[DISCUSS] YuniKorn Proposal

Weiwei Yang Wed, 11 Dec 2019 11:50:55 -0800

Greetings folks:

Please consider the following proposal, which is also on the wiki
<https://cwiki.apache.org/confluence/display/INCUBATOR/YuniKornProposal>
 [1].
I look forward to hearing feedback from you.



*YuniKorn - An Unified Resource Scheduler*

1. Abstract
YuniKorn is a standalone resource scheduler responsible for scheduling
batch jobs and long-running services on large scale distributed systems
running in on-premises environments as well as different public clouds.

2. Proposal
YuniKorn ['ju:nikɔ:n] is a unified resource scheduler aiming to achieve
fine-grained resource sharing for various workloads efficiently on a large
scale, multi-tenant and cloud-native environments. YuniKorn brings a
unified, cross-platform scheduling experience for mixed workloads, with
support for but not limited to, Apache™ Hadoop® YARN and Kubernetes.

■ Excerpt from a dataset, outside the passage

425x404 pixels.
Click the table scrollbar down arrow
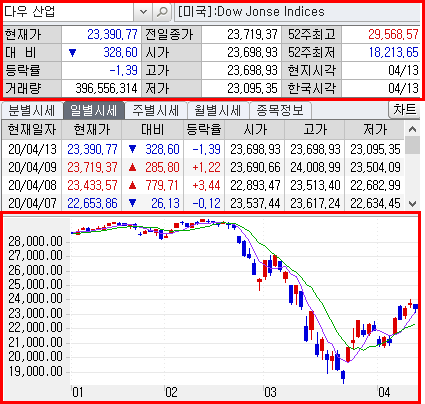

Currently, YuniKorn is an open-source project with Apache 2.0 license. The
source code is hosted as a git-repo under the github.com/cloudera domain.
We would like to share it with the ASF and expand the community to a wider
range of users and contributors.

2.1 Background
Enterprise users run their workloads on different platforms such as Apache™
Hadoop® YARN and Kubernetes. They need to work with different resource
schedulers in order to plan their workloads to run on these platforms
efficiently. The scheduler implementations are fragmented, and not
optimized to balance existing use-cases like batch workloads along with new
needs such as cloud-native architecture, autoscaling, etc. We need a single
resource planning/management framework to manage resources on different
platforms using the same semantics, in order to address all the important
resource management requirements.

2.2 Rationale
There is no solution that exists now to address the needs of having a
unified resource scheduling experiences across platforms. That makes it
difficult to manage workloads running on different environments, from
on-premise to Cloud. YuniKorn aims to satisfy these needs. YuniKorn is
designed around the following principles:

1) Support different environments
As the compute platforms are evolving quickly, there are more and more
challenges appear in on-prem, cloud or hybrid environments. YuniKorn aims
to bring unified scheduling experiences across multiple environments with
enhanced scheduling capabilities.

2) Support extensive types of workloads
To improve the efficiency of the computing platform, a key idea is to run
different types of applications, like long-running services and batch jobs,
on shared resources. YuniKorn is an effort to address all the scheduling
features needed for such mixed workload environments.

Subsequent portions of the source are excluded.